##### Material provided

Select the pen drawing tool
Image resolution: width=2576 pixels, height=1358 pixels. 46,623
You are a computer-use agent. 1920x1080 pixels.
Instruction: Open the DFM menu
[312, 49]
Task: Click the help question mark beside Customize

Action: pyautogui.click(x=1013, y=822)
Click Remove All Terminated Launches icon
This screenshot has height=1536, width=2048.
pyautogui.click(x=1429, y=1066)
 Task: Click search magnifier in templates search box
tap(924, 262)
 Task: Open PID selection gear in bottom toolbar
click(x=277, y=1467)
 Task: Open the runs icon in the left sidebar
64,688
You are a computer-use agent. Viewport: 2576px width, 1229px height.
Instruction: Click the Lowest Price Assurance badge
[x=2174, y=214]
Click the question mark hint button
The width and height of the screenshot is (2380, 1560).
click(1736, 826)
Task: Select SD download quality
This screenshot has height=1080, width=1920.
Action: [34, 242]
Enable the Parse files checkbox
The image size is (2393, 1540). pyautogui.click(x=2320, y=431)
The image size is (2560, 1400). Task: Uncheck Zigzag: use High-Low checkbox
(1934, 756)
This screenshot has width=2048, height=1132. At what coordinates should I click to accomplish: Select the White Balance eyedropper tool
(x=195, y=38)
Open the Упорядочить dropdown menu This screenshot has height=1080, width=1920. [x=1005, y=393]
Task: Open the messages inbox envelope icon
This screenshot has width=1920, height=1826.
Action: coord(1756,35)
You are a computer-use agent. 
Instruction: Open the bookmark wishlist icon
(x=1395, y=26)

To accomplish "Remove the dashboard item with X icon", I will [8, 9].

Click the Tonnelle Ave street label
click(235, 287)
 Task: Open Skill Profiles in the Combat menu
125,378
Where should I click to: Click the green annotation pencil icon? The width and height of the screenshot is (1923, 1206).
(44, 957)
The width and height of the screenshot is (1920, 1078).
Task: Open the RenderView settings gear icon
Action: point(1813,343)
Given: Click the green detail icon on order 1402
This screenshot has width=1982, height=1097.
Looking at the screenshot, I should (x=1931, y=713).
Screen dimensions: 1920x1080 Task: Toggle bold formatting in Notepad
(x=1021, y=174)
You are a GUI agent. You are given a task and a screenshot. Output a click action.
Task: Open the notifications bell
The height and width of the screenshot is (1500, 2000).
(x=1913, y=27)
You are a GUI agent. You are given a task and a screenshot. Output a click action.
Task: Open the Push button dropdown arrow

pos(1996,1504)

##########

__Exercise__
Every line of the data should be output exactly as it was given.

__Written answer__
Select the pen drawing tool
Image resolution: width=2576 pixels, height=1358 pixels. 46,623
You are a computer-use agent. 1920x1080 pixels.
Instruction: Open the DFM menu
[312, 49]
Task: Click the help question mark beside Customize

Action: pyautogui.click(x=1013, y=822)
Click Remove All Terminated Launches icon
This screenshot has height=1536, width=2048.
pyautogui.click(x=1429, y=1066)
 Task: Click search magnifier in templates search box
tap(924, 262)
 Task: Open PID selection gear in bottom toolbar
click(x=277, y=1467)
 Task: Open the runs icon in the left sidebar
64,688
You are a computer-use agent. Viewport: 2576px width, 1229px height.
Instruction: Click the Lowest Price Assurance badge
[x=2174, y=214]
Click the question mark hint button
The width and height of the screenshot is (2380, 1560).
click(1736, 826)
Task: Select SD download quality
This screenshot has height=1080, width=1920.
Action: [34, 242]
Enable the Parse files checkbox
The image size is (2393, 1540). pyautogui.click(x=2320, y=431)
The image size is (2560, 1400). Task: Uncheck Zigzag: use High-Low checkbox
(1934, 756)
This screenshot has width=2048, height=1132. At what coordinates should I click to accomplish: Select the White Balance eyedropper tool
(x=195, y=38)
Open the Упорядочить dropdown menu This screenshot has height=1080, width=1920. [x=1005, y=393]
Task: Open the messages inbox envelope icon
This screenshot has width=1920, height=1826.
Action: coord(1756,35)
You are a computer-use agent. 
Instruction: Open the bookmark wishlist icon
(x=1395, y=26)

To accomplish "Remove the dashboard item with X icon", I will [8, 9].

Click the Tonnelle Ave street label
click(235, 287)
 Task: Open Skill Profiles in the Combat menu
125,378
Where should I click to: Click the green annotation pencil icon? The width and height of the screenshot is (1923, 1206).
(44, 957)
The width and height of the screenshot is (1920, 1078).
Task: Open the RenderView settings gear icon
Action: point(1813,343)
Given: Click the green detail icon on order 1402
This screenshot has width=1982, height=1097.
Looking at the screenshot, I should (x=1931, y=713).
Screen dimensions: 1920x1080 Task: Toggle bold formatting in Notepad
(x=1021, y=174)
You are a GUI agent. You are given a task and a screenshot. Output a click action.
Task: Open the notifications bell
The height and width of the screenshot is (1500, 2000).
(x=1913, y=27)
You are a GUI agent. You are given a task and a screenshot. Output a click action.
Task: Open the Push button dropdown arrow

pos(1996,1504)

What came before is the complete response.